Конвоир, грохоча сапогами, переступил порог, входить в комнату не стал.
— Слушаю.
— Помнишь самоедов, которые привозили мне мясо и рыбу?
— А как не помнить, ваше благородие?.. Рыба и мясо были наивкуснейшие. Зря сами не пожелали.
— Когда они опять будут?
— Вроде бы завтра.
— Сходи в поселок, уточни. — Гончаров взял со стола бумажник, вынул оттуда три рубля. — Это за услугу.
— Так я бы и даром сбегал, ваше благородие!
— Держи. И пусть, как только появятся, сразу ко мне.

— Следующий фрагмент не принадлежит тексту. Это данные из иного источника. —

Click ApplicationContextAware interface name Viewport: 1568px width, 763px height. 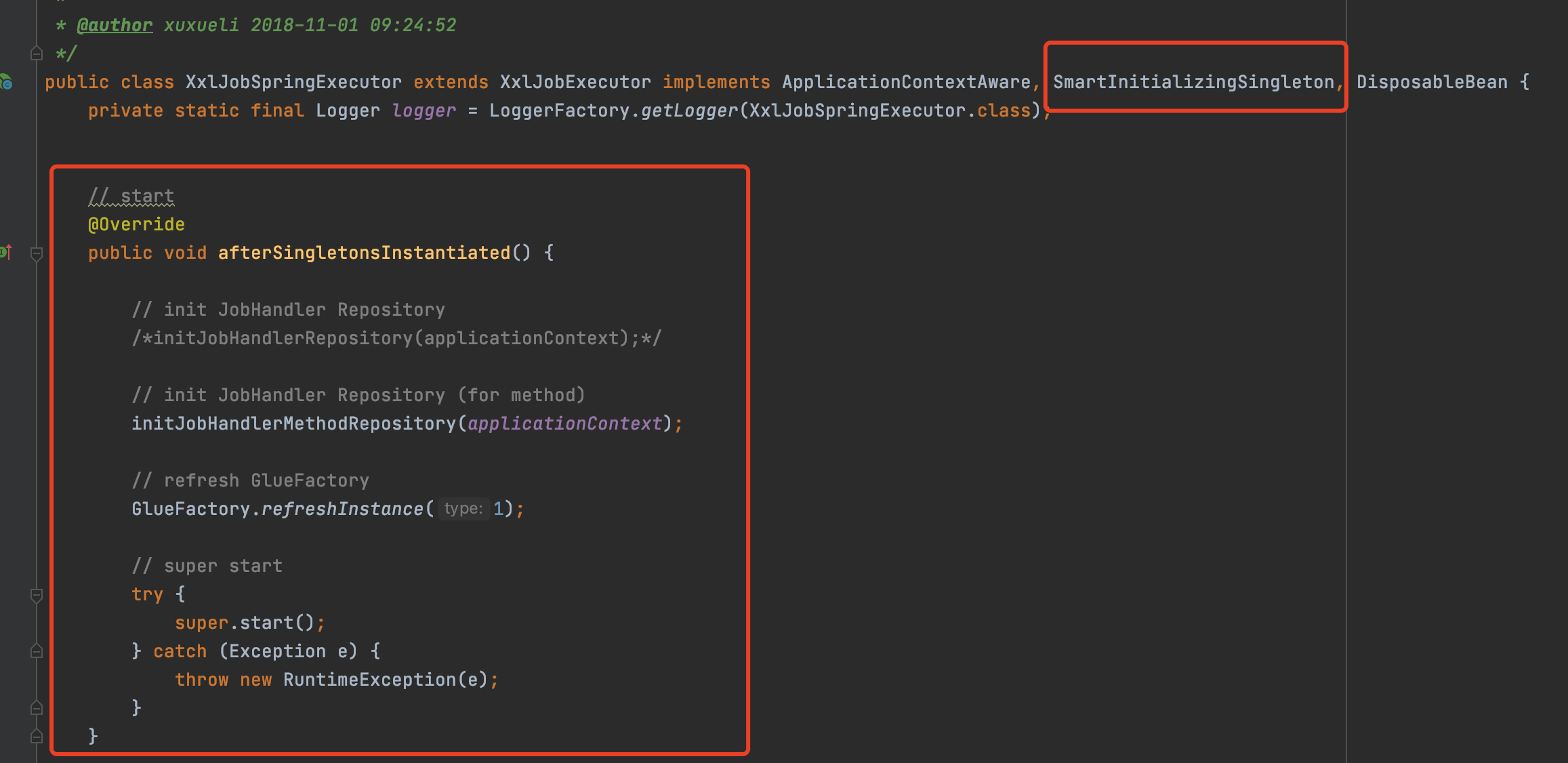coord(906,82)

— Так ведь вы ихний товар не уважаете!
— Раз хвалишь, значит, тоже попробую, — поручик толкнул солдата к выходу. — Только никому не звони о моей просьбе. Как бы народ насмешничать не стал, что с самоедами связался.
— Буду немым, как здешние болота. А если булькну, то только для себя, ваше благородие. — Пятясь, Иван дошел до порога, еще раз поклонился и, не веря своему счастью, деликатно прикрыл дверь.
Мирон Яковлевич внимательно выслушал мадам Гуральник, сложил ладони лодочкой, задумчиво похлопал ими.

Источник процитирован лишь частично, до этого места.